7. It frequently happens that such applications for examination of the documents by handwriting experts are made at a late stage protracting and holding up the proceedings. In the instant case the Court below failed to appreciate that an old suit of 1962, is being protracted by such applications. When the disputed documents were sent to the handwriting expert for comparison on the earlier occasion one would expect the defendant to send as many admitted signatures as he may desire, so that the examination and scrutiny of the documents would be finished once and for all. Encouraging such repeated applications would only protract and delay the trial of the suit and should be discountenanced. When the matter goes back to the Subordinate Judge he must consider whether in his discretion this indulgence should be given to the defendant at this belated stage.

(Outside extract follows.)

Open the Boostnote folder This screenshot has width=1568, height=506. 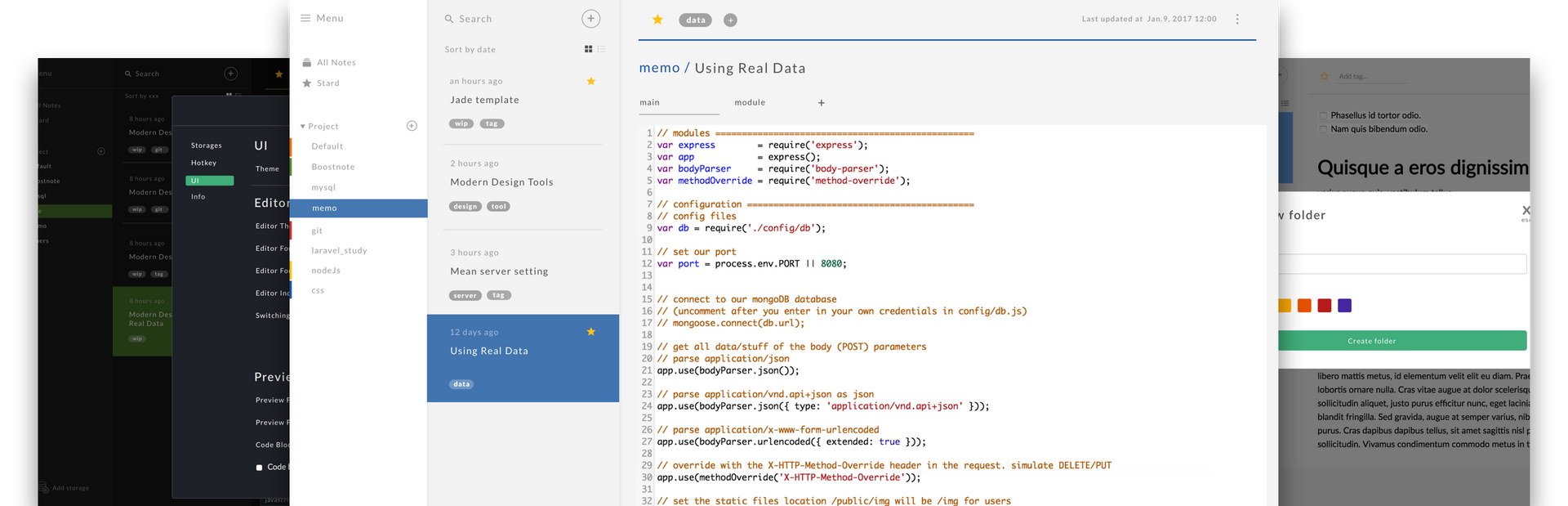[x=333, y=167]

8. Repeated instances have come to the notice of this Court when applications are lightly made for sending original documents on which suits are filed, like promissory notes and mortgage bonds, to the handwriting experts, the Court itself losing the custody of the documents. Receipts containing signatures, the genuineness of which are in dispute are similarly sent to handwriting experts. I am clearly of the opinion that this is a highly objectionable and a very bad procedure. Under no circumstances should a Court permit or allow the documents to go out of its custody, as such an evil practice is attendant with various risks which are too obvious to be mentioned. In the case of enquiries by Commissioners or proceedings by Receivers, who are officers of Court, they are permitted to have access to documents, as they are under the direct control, supervision and jurisdiction of the Courts which appoint them, and there is thus ample safeguard when original documents are taken by the Commissioners or the Receivers. In my view the proper procedure in such cases would be only to permit the handwriting expert to inspect the document in the Court premises in the presence of some responsible officer of the Court, and also if necessary permit the expert to have photographic copies of documents in the presence of the responsible officer of the Court. Any lapse in taking the necessary safeguards in this direction may result in miscarriage of justice, besides creating complications.

9. Subject to these observations the Revision Petition is allowed. Interlocutory Application No. 850 of 1964, is remanded for fresh disposal. There shall be no order as to costs.